◆ What you have to do
Reproduce the lines from the start of the records through the line containing "Action: pos(627,84)", swapping every "Open" for "Launch" and leaving everything else untouched.

◆ Supplied data

begin

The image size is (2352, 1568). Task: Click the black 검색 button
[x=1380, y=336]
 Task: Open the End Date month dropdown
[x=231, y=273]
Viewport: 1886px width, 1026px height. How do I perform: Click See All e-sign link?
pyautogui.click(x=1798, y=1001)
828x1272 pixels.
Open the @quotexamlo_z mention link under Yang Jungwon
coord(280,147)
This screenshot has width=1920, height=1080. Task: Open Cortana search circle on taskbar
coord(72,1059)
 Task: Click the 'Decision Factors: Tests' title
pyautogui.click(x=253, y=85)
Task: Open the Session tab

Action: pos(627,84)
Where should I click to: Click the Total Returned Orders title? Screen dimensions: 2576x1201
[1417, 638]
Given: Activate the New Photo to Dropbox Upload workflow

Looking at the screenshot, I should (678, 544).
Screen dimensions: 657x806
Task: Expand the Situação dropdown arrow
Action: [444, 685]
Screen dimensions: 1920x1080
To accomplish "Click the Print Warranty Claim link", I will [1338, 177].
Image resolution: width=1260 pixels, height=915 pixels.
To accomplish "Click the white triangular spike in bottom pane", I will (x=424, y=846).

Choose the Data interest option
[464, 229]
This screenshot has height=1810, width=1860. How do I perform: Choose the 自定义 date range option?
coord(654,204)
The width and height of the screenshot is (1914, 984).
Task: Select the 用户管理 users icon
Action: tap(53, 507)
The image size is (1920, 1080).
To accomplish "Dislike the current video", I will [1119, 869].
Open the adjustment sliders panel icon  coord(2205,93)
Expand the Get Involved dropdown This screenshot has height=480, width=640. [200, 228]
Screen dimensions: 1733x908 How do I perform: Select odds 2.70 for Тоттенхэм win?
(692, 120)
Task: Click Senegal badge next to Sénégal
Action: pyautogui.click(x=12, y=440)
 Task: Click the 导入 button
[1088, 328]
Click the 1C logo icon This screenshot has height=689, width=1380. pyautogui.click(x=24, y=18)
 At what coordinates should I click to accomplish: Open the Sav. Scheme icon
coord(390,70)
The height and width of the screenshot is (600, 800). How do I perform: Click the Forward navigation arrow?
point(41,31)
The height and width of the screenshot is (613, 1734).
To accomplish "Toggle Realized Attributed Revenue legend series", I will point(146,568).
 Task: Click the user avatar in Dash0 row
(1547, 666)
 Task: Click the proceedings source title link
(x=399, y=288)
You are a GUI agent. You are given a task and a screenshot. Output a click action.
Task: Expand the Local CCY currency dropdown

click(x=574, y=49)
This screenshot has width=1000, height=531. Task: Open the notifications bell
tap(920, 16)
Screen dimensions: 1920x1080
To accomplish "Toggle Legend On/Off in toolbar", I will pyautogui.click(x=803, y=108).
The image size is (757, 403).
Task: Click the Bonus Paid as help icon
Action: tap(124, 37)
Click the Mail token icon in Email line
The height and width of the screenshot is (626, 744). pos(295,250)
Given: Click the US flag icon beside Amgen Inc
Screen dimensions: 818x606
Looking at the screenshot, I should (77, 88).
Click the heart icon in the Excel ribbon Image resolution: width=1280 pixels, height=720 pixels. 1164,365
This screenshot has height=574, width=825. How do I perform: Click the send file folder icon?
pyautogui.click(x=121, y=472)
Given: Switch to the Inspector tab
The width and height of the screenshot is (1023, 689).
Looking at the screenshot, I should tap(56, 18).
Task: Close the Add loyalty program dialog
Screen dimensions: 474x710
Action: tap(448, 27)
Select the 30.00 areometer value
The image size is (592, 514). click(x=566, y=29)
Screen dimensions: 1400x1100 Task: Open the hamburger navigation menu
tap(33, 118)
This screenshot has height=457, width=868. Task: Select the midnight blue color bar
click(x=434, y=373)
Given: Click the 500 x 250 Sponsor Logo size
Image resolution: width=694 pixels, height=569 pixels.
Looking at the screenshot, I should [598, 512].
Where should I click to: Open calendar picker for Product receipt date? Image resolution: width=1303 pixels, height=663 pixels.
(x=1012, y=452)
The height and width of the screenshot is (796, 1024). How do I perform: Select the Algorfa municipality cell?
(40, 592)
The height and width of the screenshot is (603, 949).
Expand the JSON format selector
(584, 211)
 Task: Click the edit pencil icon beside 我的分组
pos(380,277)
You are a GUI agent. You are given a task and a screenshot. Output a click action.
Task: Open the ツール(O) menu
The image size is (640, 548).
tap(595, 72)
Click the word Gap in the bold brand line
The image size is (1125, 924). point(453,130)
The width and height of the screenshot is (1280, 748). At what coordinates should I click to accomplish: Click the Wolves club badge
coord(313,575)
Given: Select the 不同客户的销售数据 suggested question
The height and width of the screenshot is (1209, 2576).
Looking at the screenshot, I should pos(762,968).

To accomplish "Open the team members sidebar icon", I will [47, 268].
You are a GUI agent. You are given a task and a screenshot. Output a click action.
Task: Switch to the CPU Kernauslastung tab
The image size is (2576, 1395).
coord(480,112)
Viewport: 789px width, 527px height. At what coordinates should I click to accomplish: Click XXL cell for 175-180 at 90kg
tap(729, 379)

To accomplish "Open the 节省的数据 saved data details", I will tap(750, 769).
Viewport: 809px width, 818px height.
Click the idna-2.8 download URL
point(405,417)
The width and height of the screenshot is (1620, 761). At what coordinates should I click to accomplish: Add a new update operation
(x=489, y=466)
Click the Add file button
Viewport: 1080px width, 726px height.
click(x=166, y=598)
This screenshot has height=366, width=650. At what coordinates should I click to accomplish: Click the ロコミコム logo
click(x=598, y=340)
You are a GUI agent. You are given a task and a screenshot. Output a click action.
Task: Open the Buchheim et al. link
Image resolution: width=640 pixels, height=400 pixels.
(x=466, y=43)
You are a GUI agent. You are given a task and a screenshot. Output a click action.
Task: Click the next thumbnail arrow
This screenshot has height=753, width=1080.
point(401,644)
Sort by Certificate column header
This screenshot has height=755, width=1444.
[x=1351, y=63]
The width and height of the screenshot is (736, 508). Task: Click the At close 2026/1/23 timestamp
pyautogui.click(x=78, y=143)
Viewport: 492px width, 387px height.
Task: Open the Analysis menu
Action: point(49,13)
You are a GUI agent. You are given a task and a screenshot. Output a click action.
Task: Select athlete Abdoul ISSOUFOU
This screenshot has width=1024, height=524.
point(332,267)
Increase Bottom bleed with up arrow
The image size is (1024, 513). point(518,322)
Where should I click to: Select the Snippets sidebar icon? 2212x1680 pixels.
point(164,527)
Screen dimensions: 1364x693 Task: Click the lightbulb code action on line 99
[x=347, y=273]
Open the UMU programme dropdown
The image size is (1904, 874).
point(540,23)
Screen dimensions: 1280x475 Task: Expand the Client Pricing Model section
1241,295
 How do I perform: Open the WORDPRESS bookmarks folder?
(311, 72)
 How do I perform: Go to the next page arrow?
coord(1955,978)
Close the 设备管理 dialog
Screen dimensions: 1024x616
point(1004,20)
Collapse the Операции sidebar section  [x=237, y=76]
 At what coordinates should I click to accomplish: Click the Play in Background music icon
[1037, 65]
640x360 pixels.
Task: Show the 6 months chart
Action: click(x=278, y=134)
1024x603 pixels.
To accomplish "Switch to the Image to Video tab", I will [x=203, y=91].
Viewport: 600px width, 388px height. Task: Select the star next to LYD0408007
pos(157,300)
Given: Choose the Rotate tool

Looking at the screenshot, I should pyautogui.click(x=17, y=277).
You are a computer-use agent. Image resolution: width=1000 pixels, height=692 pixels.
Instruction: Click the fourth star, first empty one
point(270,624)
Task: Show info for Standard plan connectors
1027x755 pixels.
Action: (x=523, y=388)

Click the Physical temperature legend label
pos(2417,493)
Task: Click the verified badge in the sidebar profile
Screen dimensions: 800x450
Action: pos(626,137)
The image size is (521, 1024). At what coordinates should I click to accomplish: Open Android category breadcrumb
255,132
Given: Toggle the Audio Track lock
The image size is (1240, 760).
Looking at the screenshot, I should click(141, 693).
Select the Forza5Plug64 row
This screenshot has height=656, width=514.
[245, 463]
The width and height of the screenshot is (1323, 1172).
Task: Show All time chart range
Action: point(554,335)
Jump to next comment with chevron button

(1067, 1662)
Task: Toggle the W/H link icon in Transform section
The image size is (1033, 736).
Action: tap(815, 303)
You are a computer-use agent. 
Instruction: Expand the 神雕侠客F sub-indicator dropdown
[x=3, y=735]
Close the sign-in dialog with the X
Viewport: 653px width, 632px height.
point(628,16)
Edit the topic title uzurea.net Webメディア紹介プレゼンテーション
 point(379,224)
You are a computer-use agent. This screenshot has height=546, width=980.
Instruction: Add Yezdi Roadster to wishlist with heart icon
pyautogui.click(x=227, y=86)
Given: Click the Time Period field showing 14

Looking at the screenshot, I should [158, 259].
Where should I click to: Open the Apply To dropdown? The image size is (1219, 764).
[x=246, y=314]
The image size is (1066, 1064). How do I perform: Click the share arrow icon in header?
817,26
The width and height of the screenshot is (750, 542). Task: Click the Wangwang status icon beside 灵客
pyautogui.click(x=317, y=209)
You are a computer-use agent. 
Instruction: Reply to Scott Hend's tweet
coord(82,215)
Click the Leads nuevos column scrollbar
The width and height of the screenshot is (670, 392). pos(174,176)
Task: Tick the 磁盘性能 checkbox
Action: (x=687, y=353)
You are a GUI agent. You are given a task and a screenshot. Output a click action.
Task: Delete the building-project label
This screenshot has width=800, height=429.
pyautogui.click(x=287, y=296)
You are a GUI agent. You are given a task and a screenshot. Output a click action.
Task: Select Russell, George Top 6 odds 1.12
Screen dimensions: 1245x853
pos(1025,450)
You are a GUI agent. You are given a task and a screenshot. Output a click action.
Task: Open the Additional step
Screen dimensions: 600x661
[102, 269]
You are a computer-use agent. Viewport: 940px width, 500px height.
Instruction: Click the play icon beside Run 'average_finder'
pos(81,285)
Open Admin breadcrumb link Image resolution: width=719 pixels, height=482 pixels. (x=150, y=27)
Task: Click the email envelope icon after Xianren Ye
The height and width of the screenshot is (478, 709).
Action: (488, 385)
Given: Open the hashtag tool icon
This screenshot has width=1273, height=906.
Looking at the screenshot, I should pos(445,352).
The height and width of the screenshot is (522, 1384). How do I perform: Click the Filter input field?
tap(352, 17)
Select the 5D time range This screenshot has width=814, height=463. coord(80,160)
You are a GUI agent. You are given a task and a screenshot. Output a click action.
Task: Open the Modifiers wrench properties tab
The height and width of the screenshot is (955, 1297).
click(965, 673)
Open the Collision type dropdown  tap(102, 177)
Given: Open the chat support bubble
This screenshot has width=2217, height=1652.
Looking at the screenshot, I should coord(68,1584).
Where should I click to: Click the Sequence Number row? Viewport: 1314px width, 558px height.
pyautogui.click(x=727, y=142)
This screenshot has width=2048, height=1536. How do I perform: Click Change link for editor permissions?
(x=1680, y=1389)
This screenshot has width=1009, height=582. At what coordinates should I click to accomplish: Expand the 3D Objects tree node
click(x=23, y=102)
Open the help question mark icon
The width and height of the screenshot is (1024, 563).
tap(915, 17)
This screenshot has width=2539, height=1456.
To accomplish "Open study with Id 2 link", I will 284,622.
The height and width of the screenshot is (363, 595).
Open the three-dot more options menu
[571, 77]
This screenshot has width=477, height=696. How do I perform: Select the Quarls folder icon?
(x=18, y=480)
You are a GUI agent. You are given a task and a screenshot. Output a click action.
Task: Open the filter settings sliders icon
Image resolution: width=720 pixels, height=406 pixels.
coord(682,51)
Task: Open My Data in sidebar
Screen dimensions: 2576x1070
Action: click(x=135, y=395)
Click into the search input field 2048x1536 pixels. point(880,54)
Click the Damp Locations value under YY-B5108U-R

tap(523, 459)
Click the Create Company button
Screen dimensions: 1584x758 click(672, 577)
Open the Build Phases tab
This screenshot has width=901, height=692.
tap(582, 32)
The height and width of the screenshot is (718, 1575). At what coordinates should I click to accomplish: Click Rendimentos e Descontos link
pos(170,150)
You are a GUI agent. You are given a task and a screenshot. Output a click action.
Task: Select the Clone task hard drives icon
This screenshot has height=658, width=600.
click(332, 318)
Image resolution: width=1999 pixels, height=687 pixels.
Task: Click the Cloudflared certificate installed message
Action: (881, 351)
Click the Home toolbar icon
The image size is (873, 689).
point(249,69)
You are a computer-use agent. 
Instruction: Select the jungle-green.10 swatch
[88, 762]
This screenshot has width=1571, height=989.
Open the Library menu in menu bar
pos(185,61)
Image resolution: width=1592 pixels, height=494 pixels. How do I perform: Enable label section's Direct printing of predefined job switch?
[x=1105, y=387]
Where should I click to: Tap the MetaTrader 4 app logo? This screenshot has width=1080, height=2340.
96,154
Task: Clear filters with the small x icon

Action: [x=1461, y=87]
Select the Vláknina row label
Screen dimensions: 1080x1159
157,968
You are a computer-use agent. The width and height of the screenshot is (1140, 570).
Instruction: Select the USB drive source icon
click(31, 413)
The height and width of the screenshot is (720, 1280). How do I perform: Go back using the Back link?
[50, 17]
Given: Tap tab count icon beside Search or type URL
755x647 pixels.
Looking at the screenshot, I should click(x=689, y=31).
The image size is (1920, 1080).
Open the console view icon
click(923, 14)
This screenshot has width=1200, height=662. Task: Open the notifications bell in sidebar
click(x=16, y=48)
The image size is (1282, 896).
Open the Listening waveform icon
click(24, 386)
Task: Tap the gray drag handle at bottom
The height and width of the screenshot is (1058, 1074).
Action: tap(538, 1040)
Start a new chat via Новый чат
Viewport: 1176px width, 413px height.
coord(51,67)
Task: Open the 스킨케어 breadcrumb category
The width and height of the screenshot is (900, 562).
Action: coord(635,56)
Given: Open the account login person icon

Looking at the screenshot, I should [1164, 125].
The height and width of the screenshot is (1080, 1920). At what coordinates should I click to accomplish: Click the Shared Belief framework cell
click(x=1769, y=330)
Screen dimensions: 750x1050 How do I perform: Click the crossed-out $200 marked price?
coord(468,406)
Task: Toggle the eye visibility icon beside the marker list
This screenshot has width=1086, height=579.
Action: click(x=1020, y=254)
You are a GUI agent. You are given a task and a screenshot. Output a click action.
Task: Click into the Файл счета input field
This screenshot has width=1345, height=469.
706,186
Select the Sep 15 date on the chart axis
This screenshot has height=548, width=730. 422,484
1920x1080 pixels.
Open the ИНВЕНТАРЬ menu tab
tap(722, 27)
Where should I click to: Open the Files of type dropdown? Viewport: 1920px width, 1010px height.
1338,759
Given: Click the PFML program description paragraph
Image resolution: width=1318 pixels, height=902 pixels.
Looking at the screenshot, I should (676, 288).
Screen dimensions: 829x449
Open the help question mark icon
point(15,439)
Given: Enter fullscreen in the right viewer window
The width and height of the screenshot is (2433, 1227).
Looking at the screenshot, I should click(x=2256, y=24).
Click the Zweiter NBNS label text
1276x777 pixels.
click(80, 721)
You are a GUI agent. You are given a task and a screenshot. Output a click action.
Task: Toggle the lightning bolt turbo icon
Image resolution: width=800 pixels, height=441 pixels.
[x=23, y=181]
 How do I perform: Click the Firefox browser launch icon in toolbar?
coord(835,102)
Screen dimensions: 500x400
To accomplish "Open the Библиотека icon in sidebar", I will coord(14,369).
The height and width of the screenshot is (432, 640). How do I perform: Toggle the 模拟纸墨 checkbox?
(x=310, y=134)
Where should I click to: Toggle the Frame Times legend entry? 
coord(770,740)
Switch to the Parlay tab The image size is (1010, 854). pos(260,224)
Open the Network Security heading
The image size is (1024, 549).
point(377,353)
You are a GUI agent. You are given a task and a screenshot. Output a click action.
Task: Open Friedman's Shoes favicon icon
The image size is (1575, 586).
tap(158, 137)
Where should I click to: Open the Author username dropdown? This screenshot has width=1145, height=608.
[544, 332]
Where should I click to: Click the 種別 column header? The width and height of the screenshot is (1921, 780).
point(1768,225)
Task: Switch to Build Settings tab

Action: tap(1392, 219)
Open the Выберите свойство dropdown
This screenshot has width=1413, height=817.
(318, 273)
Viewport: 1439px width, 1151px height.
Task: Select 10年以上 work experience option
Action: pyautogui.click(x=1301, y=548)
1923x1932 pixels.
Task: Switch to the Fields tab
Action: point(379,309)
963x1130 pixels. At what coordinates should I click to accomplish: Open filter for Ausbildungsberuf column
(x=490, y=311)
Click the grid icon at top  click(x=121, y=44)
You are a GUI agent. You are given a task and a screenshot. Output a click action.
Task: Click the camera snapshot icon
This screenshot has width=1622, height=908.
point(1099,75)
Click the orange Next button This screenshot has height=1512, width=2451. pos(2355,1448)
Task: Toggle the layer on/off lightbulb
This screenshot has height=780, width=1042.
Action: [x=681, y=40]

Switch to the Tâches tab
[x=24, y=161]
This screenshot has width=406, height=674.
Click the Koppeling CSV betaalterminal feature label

end

◆ Solution for this task
The image size is (2352, 1568). Task: Click the black 검색 button
[x=1380, y=336]
 Task: Launch the End Date month dropdown
[x=231, y=273]
Viewport: 1886px width, 1026px height. How do I perform: Click See All e-sign link?
pyautogui.click(x=1798, y=1001)
828x1272 pixels.
Launch the @quotexamlo_z mention link under Yang Jungwon
coord(280,147)
This screenshot has width=1920, height=1080. Task: Launch Cortana search circle on taskbar
coord(72,1059)
 Task: Click the 'Decision Factors: Tests' title
pyautogui.click(x=253, y=85)
Task: Launch the Session tab

Action: pos(627,84)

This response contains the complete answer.